--- license: apache-2.0 language: - en pipeline_tag: question-answering --- # litert-community/Gecko-110m-en This model provides a few variants of the embedding model published in the [Gecko paper](https://arxiv.org/abs/2403.20327) that are ready for deployment on Android or iOS using [LiteRT stack](https://ai.google.dev/edge/litert) or [google ai edge RAG SDK](https://ai.google.dev/edge/mediapipe/solutions/genai/rag). ## Use the models ### Android * Try out the gecko embedding model in the [google ai edge RAG SDK](https://ai.google.dev/edge/mediapipe/solutions/genai/rag). You can find the SDK on [GitHub](https://github.com/google-ai-edge/ai-edge-apis/tree/main/local_agents/rag) or follow our [android guide](https://ai.google.dev/edge/mediapipe/solutions/genai/rag/android) to install directly from Maven. We have also published a [sample app](https://github.com/google-ai-edge/ai-edge-apis/tree/main/examples/rag). * Use the sentencepiece model as the tokenizer for the Gecko embedding model. ## Performance ### Android Note that all benchmark stats are from a Samsung S23 Ultra.

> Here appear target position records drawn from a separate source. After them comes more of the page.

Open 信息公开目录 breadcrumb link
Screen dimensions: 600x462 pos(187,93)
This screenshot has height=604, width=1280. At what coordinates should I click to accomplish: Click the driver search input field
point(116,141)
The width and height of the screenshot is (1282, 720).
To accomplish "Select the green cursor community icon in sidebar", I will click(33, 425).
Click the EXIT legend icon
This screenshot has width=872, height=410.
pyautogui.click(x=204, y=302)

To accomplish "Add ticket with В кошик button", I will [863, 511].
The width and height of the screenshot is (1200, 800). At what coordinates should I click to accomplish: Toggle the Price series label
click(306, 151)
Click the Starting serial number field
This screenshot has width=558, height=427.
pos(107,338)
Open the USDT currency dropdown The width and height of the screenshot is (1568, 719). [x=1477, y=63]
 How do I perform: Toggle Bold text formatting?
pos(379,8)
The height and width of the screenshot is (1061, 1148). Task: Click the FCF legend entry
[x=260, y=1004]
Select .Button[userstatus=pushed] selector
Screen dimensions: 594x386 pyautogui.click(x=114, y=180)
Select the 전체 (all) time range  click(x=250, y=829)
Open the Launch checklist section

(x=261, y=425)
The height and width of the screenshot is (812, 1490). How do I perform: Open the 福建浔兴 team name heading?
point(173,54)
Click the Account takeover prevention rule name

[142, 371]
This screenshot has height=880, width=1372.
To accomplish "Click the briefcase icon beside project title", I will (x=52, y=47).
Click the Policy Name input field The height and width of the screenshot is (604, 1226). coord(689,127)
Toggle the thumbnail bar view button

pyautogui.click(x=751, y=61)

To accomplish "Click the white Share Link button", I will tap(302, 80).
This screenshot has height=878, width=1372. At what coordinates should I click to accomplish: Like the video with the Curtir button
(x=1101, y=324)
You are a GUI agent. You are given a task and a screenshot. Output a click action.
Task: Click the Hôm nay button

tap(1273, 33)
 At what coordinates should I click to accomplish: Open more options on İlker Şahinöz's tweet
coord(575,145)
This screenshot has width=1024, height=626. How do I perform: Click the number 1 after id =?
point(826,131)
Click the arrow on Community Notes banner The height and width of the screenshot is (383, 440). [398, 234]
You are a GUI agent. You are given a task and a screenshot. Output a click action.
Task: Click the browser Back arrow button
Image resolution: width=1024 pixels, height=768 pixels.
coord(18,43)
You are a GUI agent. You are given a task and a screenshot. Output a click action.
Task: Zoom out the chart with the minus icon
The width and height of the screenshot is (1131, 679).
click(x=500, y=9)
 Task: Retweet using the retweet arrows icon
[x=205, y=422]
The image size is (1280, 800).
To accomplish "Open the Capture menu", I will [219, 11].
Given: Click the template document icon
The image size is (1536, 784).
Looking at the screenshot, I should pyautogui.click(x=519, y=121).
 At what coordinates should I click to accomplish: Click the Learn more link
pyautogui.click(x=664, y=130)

	Backend	Max sequence length	Init time (ms)	Inference time (ms)	Memory (RSS in MB)	Model size (MB)
dynamic_int8	GPU	256	1306.06	76.2	604.5	114
dynamic_int8	GPU	512	1363.38	173.2	604.6	120
dynamic_int8	GPU	1024	1419.87	397	871.1	145
dynamic_int8	CPU	256	11.03	147.6	126.3	114
dynamic_int8	CPU	512	30.04	353.1	225.6	120
dynamic_int8	CPU	1024	79.17	954	619.5	145

* Model Size: measured by the size of the .tflite flatbuffer (serialization format for LiteRT models) * Memory: indicator of peak RAM usage * The inference is run on CPU is accelerated via the LiteRT [XNNPACK](https://github.com/google/XNNPACK) delegate with 4 threads * The inference on GPU is accelerated via LiteRT GPU delegate. * Benchmark is done assuming XNNPACK cache is enabled * dynamic_int8: quantized model with int8 weights and float activations.